EBONY: What does Soul Train and Don Cornelius’ legacy mean to you?

DB: Aww man! Don Cornelius was the reason that America and the world got to see what soul was. He was cool as a fan, real laid back, calm and suave. Every time I would talk to him, he would say, “Brat, you’re staying out of trouble right?” I grew up in Chicago. So that was the main thing that was on in my house. I remember being little and my mom and them would sit around and wait for Soul Train to come on. I was honored to be on that show, when I got older. I was on there with Kris Kross for the first time. We did the song “Da Bomb.” That was the song that I debuted myself to the world with. I did my own songs on there a couple times and it was great. Without Don Cornelius’ vision for Soul Train, there would be no other rap video outlet because he paved the way. You have to give tribute to those who paved the way for you. I will always pay homage to him for all the things that he has done for the world and music.

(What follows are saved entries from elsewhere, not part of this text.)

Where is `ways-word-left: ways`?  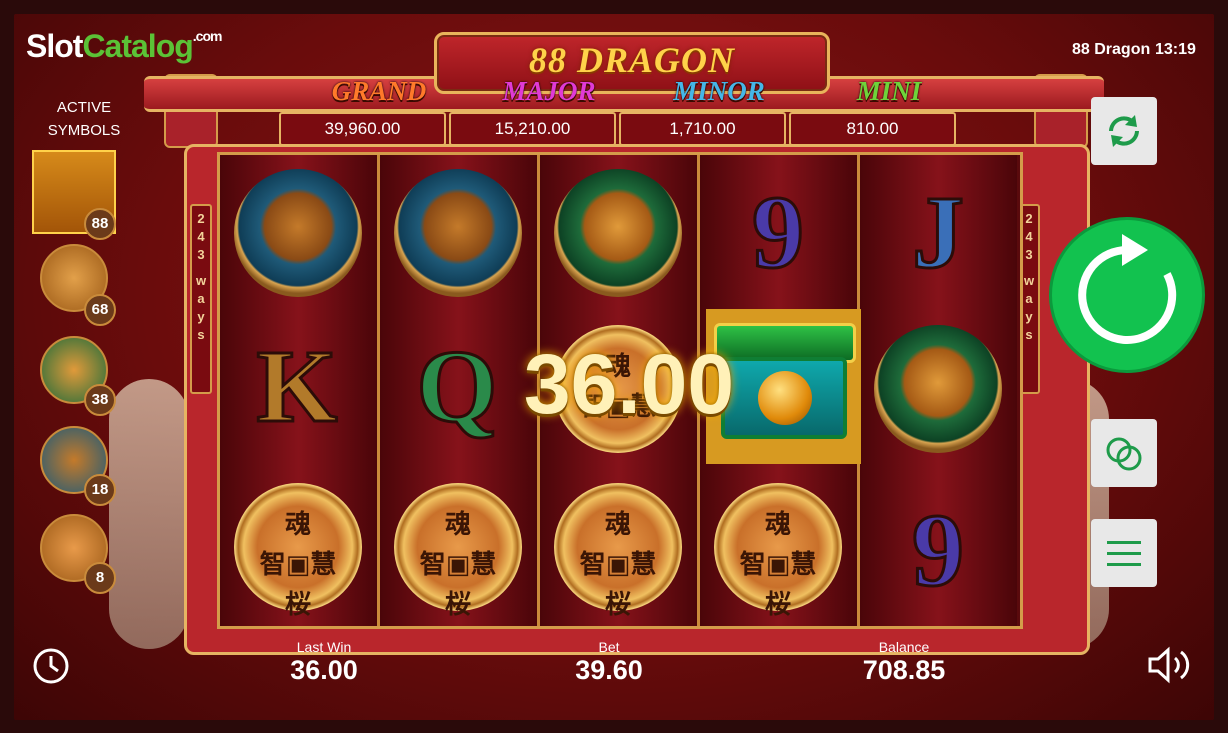
ways-word-left: ways is located at coordinates (201, 308).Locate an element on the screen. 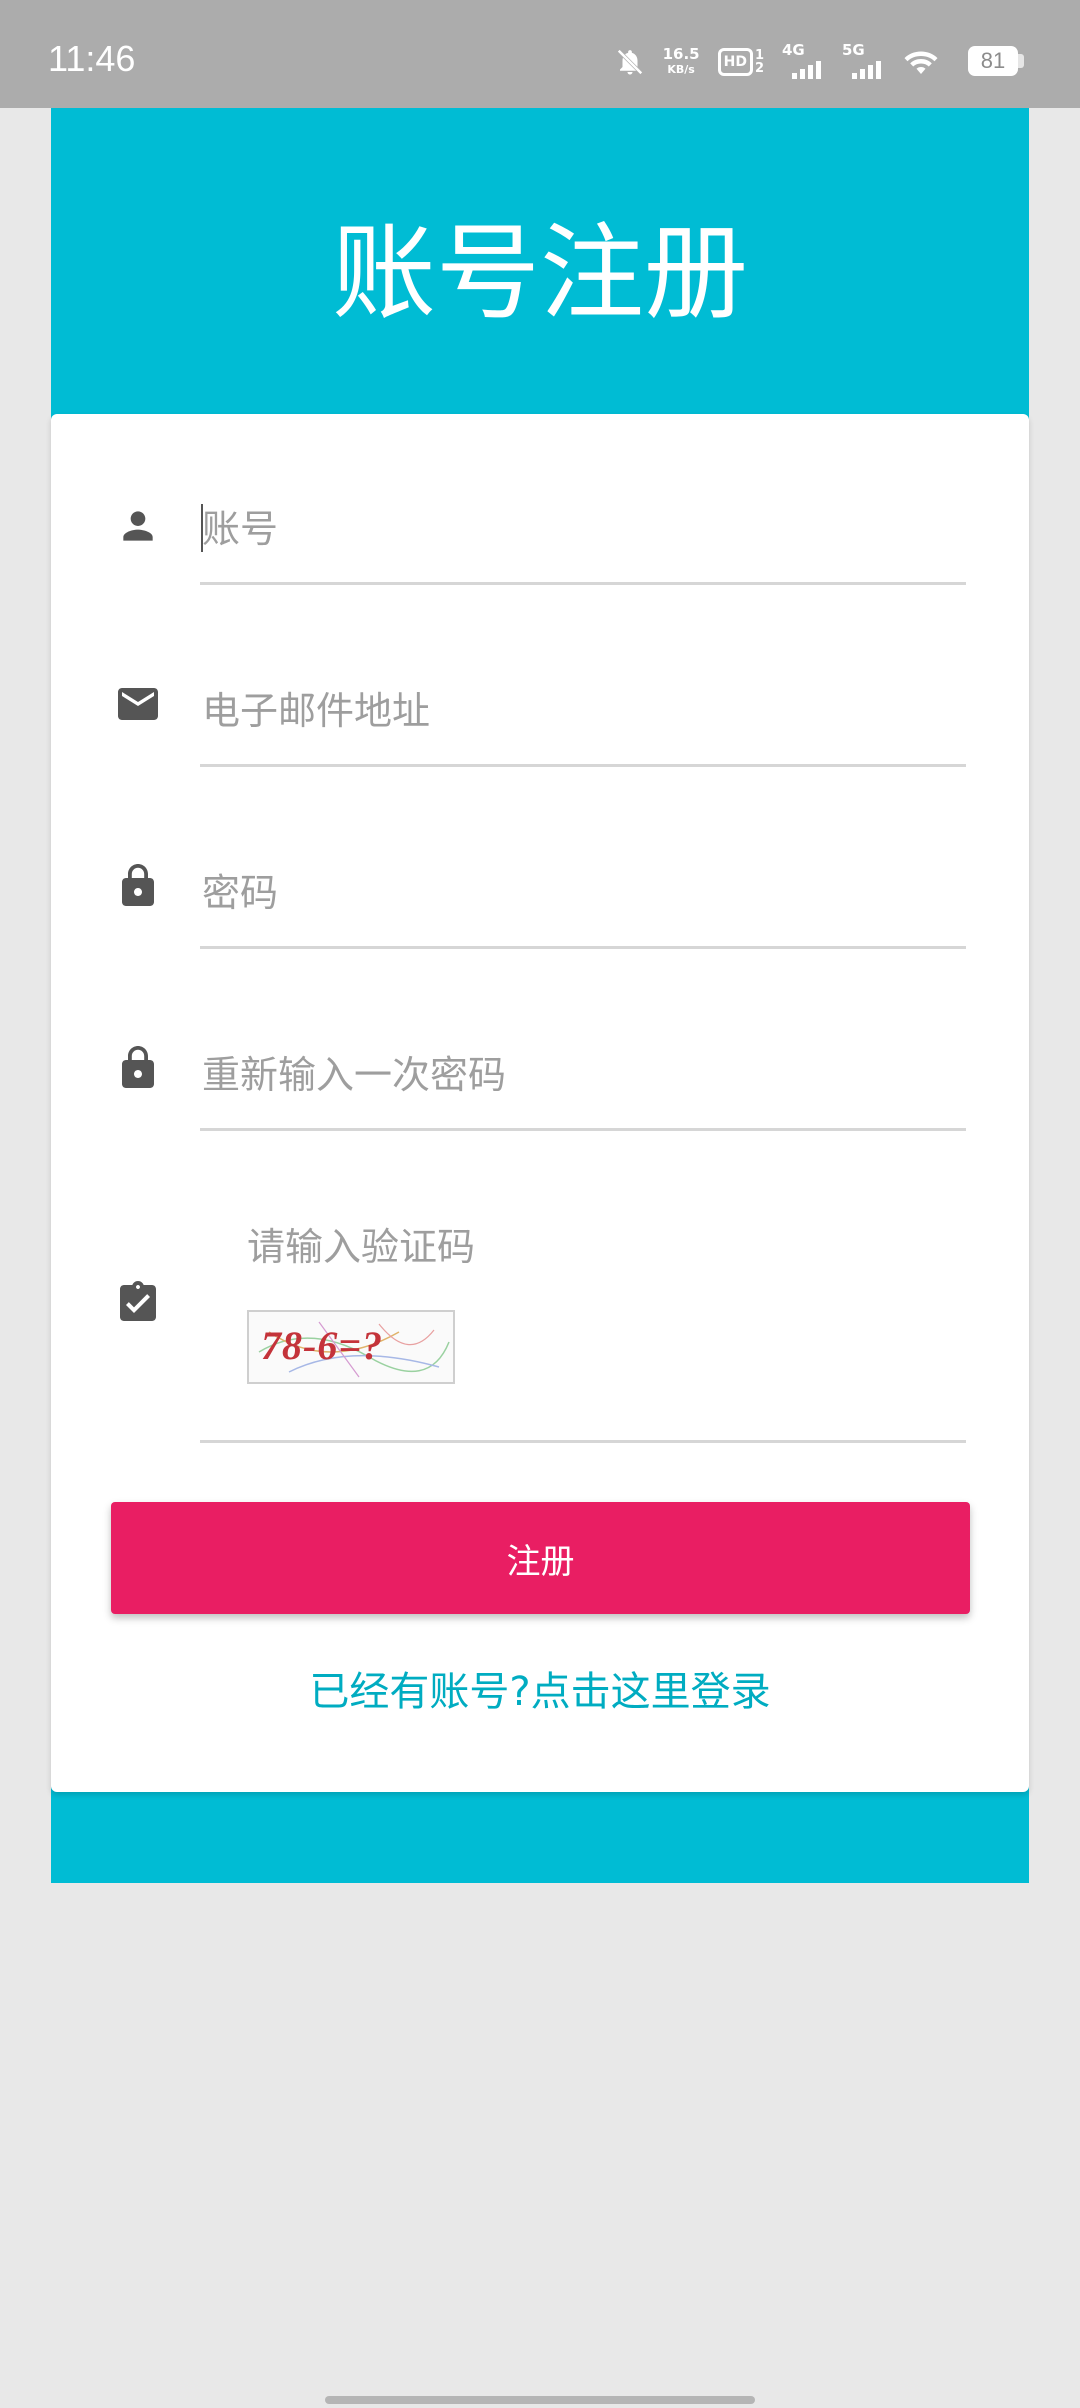  signal-5g-icon: 5G is located at coordinates (863, 60).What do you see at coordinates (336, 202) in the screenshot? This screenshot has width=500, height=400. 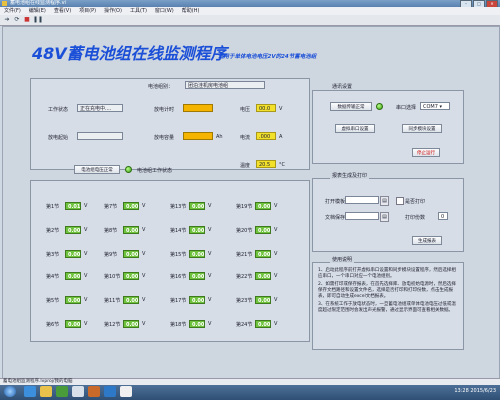 I see `template-label: 打开模板` at bounding box center [336, 202].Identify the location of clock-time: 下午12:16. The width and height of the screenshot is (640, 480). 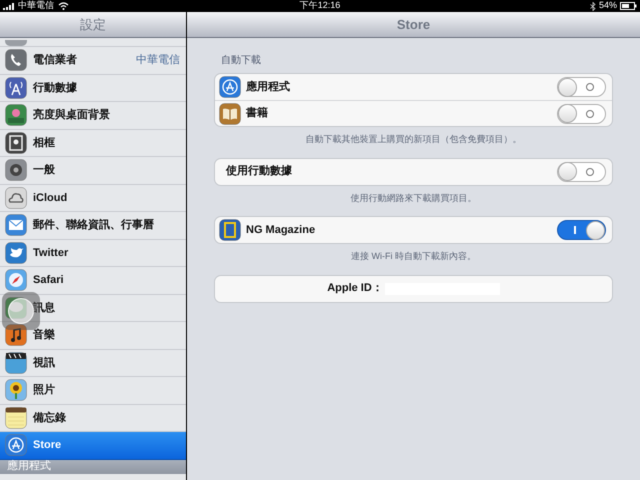
(320, 6).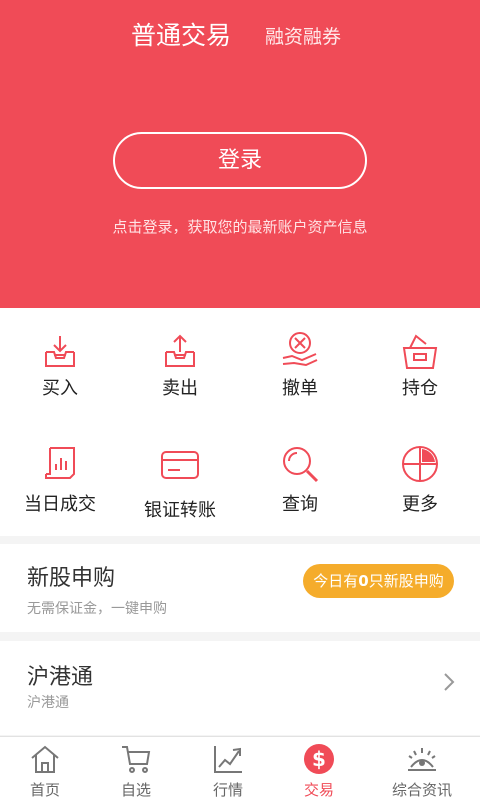 This screenshot has width=480, height=800. Describe the element at coordinates (240, 160) in the screenshot. I see `login-button: 登录` at that location.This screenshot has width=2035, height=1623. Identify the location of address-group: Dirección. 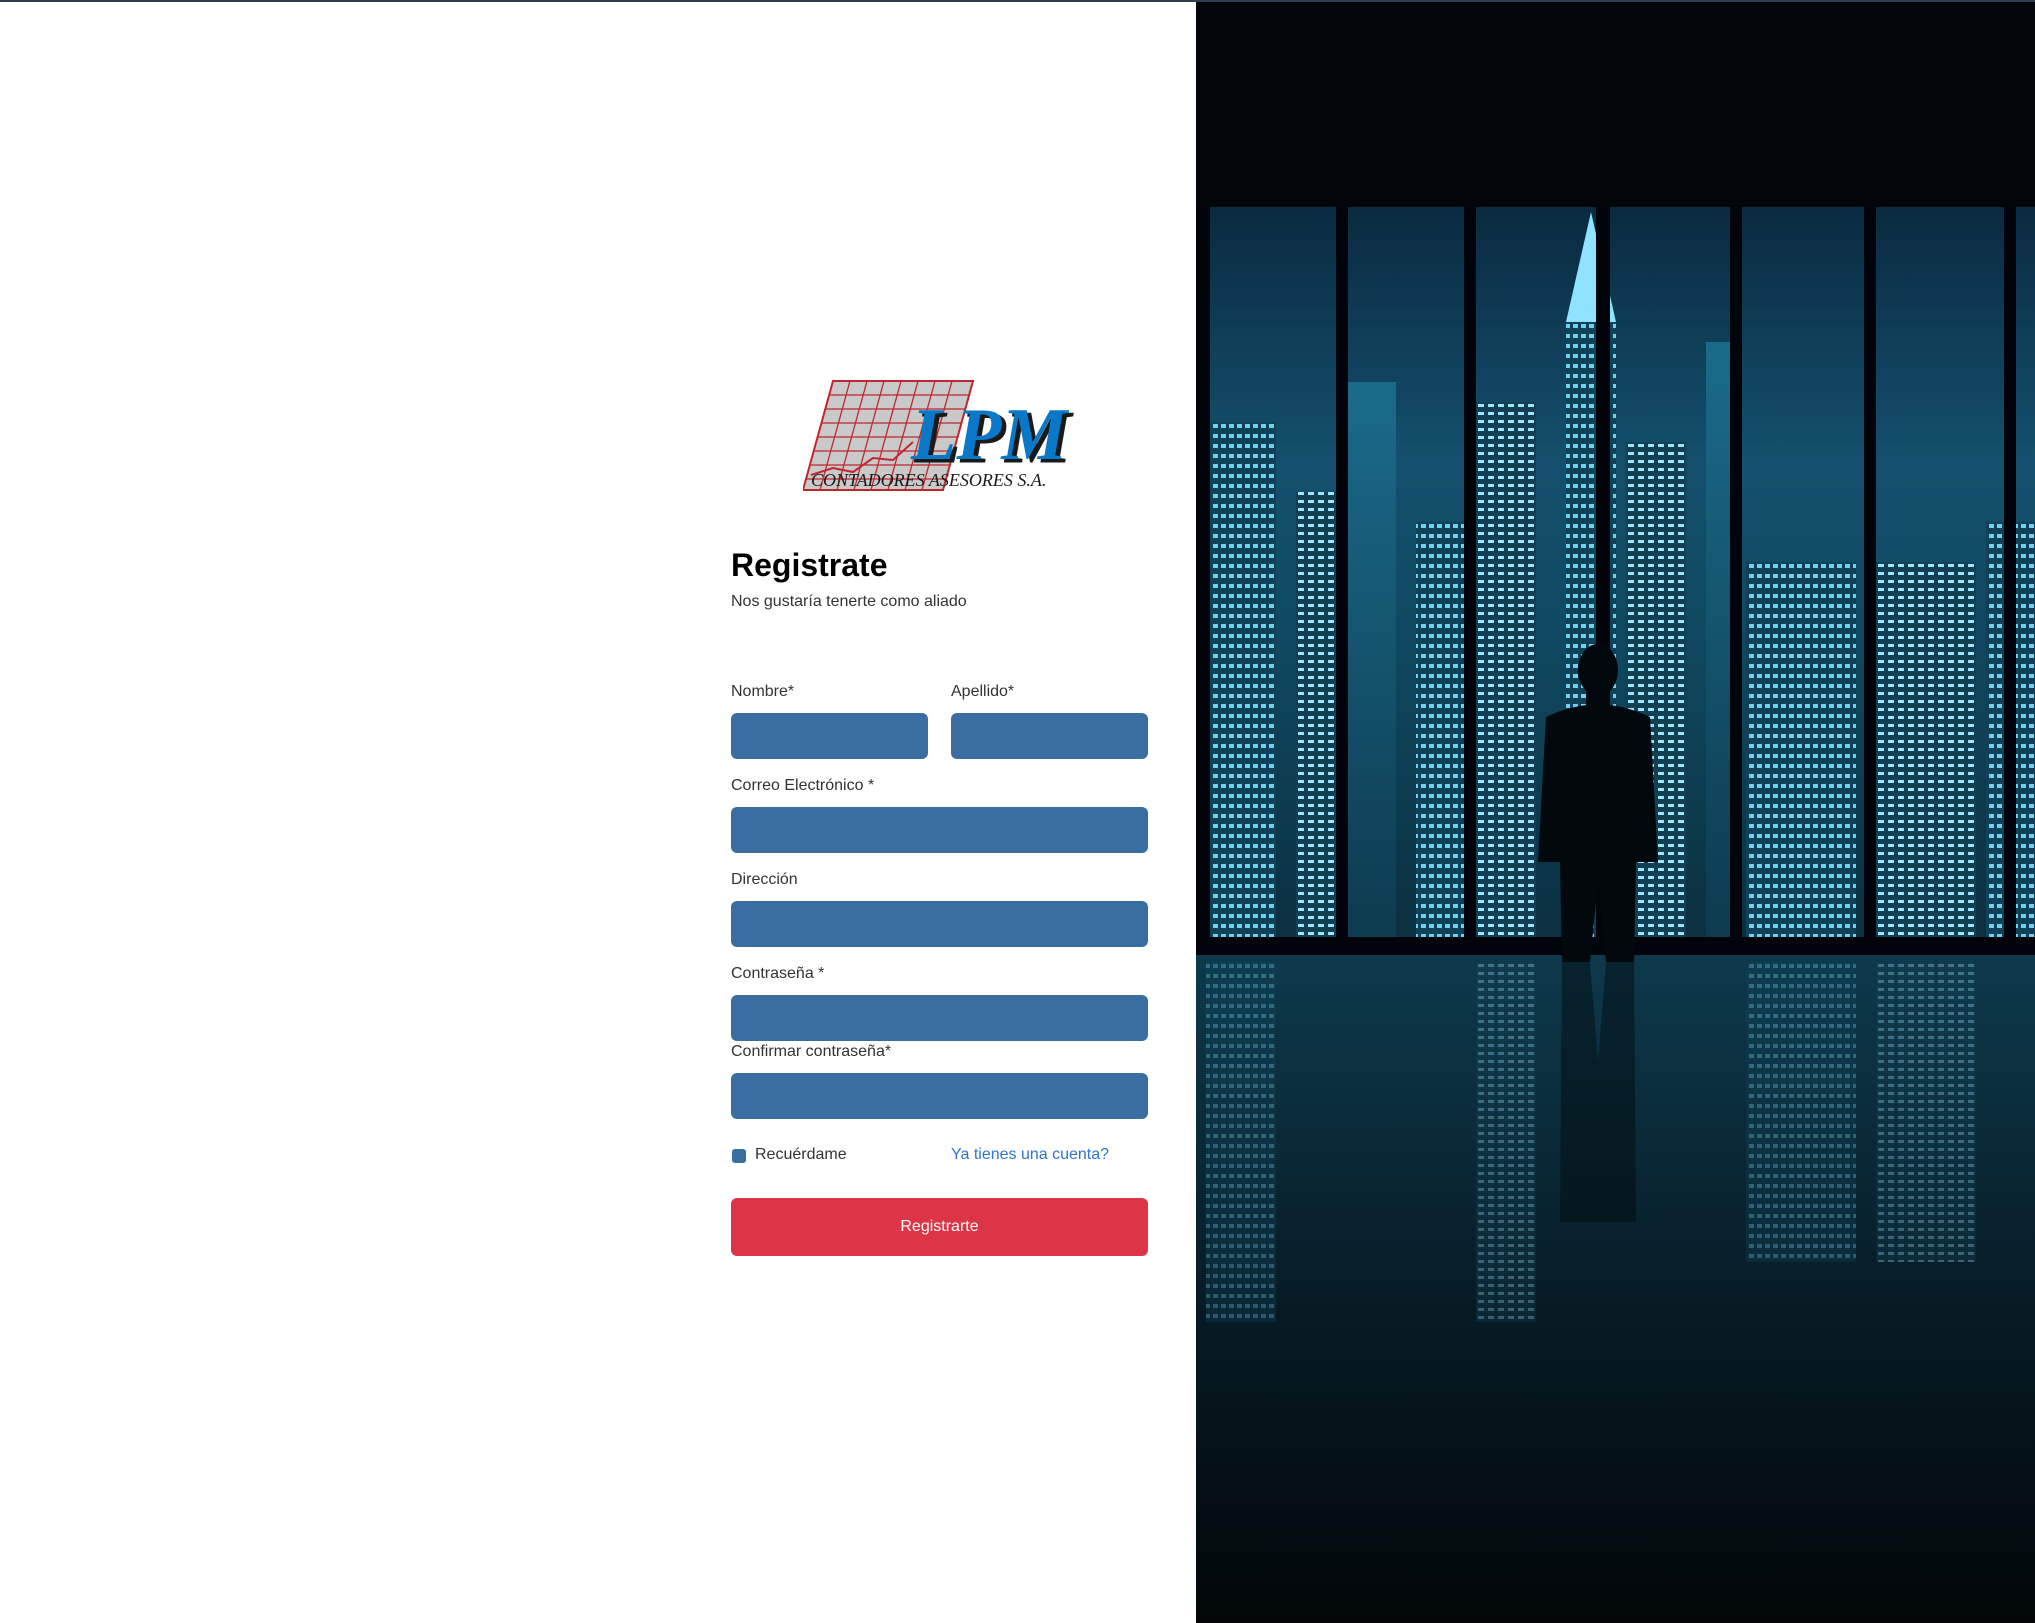
(940, 908).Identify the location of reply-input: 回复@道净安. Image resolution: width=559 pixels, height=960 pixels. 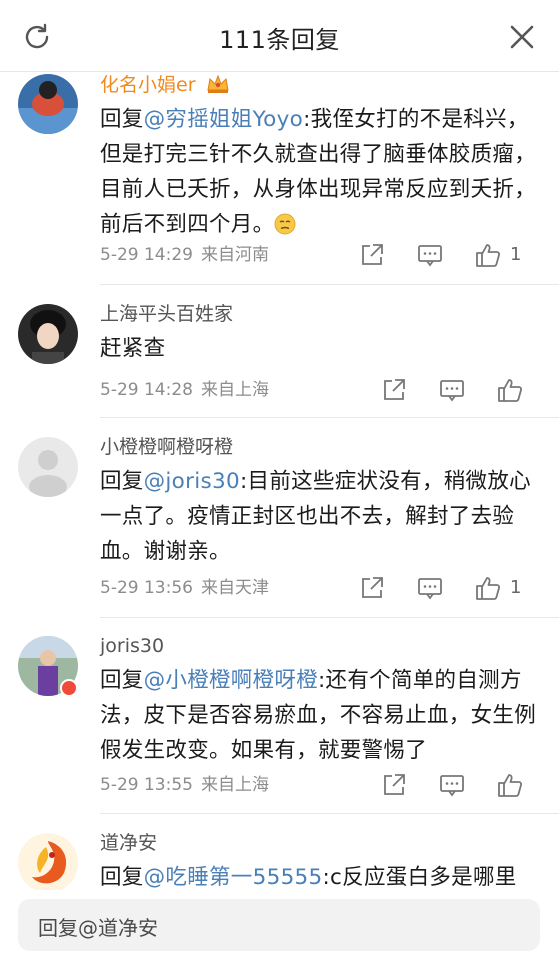
(279, 925).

ME: Soul Train means so much to me. I still go on YouTube and watch the old performances and the Soul Train lines. I’m still amazed by how much soul and funk the music and dancers had. Don Cornelius was a genius. He created a show where he was breaking artists’ songs. If you were on his show, he made the consumer want to go out and purchase your music. He will be greatly missed. If they ever try to recreate what he did, it has to been done right, authentic and real with soul! That’s what Don displayed.

EBONY: You two also collaborated on other tracks together such as “Sock It 2 Me” and “Stickin’ Chicken” with Aaliyah. What is your chemistry like?

DB: Missy’s chemistry is crazy. She and I are like the best of friends. I was just at her house the other day and we recorded some new stuff together. She’s a genius in my eyes. She’s amazing. Her thought process is far beyond what people could even imagine. I love being around her. She’s a great person and a great spirit. I love being around people that you can learn from and bounce creative ideas off of. That’s very important when you’re trying to create a hit.

ME: Da Brat and I’s chemistry has always been fun. First we get in the studio and joke for about two hours and if I play a record she immediately grabs a pen and pad. After 20 minutes, she’s like, “I’m going in the booth!” Then she done and it’s fire!

EBONY: You both have been in the game for over two decades. How have you evolved personally and artistically?

DB: Personally, I’m more mature. You go through things in life. You live and you learn and try not to make the same mistakes. Musically, my ears are more sharp. I know what I like and what I don’t like. I’ve never been one to bite my tongue. I know the business more and more about the world, how people are and how you have to go into many different situations. I’m a 100 times better than the person I was before. You just have a better way of understanding things when you’re more mature.

ME: After being in the game over 20 years, of course things changed. I’m still the same crazy and fun Missy but I’m more conscious of what I say now because I’m wiser and more mature. Artistically, things changed too because I find myself being more critical of my work because I know the expectations are high but musically I’m testing different sounds.

EBONY: What’s your key to longevity?

DB: The key to having longevity is to pay attention to what’s going on in music today and what’s going on in the world. Be open to constructive criticism because times change and things change.   And change is good.

ME: The key to my longevity has been to just be me. To be like no one. To be original and authentic.Create timeless music, not just music for the moment but music that will out last me.